SAO PAULO - When the United States and Germany line up for their respective national anthems before their World Cup confrontation Thursday, Jozy Altidore won’t be able to stand with his teammates.
He will be on the sideline as a spectator, still recovering from his left hamstring strain. But if his team can earn at least a tie at Arena Pernambuco in Recife, the striker could have an opportunity to play in the Round of 16.
“Jozy is recovering really well,” USA national coach Jurgen Klinsmann said during a news conference Tuesday at Sao Paulo FC. “He’s doing a tremendous job. Our medical staff is on top of it. This game comes still too early for him, but we’re working on getting him back. Once this game is hopefully done successfully we’ll have a good chance to have him back in the team.”
For several American players who have dual nationalities such as midfielder Jermaine Jones, both anthems will be unique moments. Jones is the son of a German mother and an American father, having grown up in Germany and playing most of his career in the Bundesliga.

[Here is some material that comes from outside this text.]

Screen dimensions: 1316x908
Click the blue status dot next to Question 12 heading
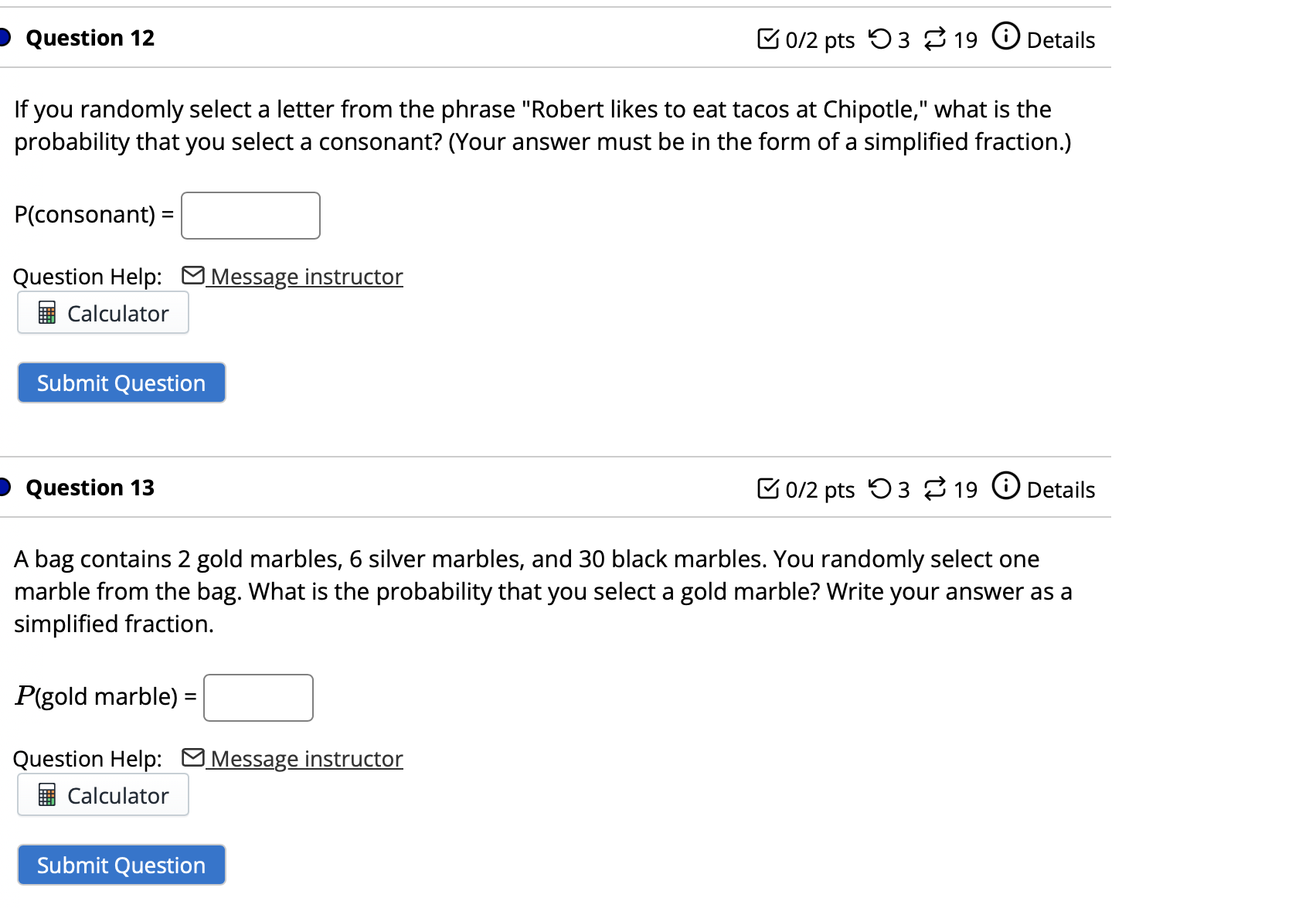3,36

He is one of five German-based players on the USA team, along with defenders John Brooks, Fabian Johnson and Timmy Chandler and midfielder Julian Green.
“I always say that I’m proud of both countries,” Jones said. “I grew up in Germany. They give me a lot. There was my first step and I played there my first games and first leagues I played for Germany, so I can’t say some bad stuff.
“I’m still proud, too, when I hear the anthem from the United States. I will close my eyes and let everything go through and then after I try to make the game.”
Then the hard-nosed defensive midfielder will be all business. To put it mildly, Jones takes no prisoners with his relentless, physical play as evidenced in the 2-2 draw against Portugal on Sunday. He scored the Americans’ first goal, an impressive 26-yard blast, and received a yellow card later for his aggressive play.
Jones, 32, stressed he had no hard feelings against German coach Joachim Low, who left him off the Euro 2008 team. He earned his third and final cap for Germany in a friendly vs. England in November 2008 before former USA coach Bob Bradley recruited him in 2010. A player becomes cap-tied to a country when he plays in a FIFA-sanctioned competition at the senior level.
“It’s always hard, when you are so close to go to a big tournament and you feel that you’re in on that team,” Jones said. “The coach already told me that I will be a part of the team and then he skipped back. Of course I was upset but I have a nice family and they \[picked\] me up. I can’t say bad stuff about Germany. I have a lot of friends. Everything happens for a reason.”
Jones will leave those friendships behind Thursday. The USA and Germany, both at 1-0-1 and four points, need only a tie to advance.
“It’s not the point to be their friend, the point is to get to the next round,” Jones said. “That is the important stuff. We will try everything to win this game. We don’t go into this game and say maybe a draw happens, it will be enough. We want to go there and show people that we can battle and we can beat the German team.”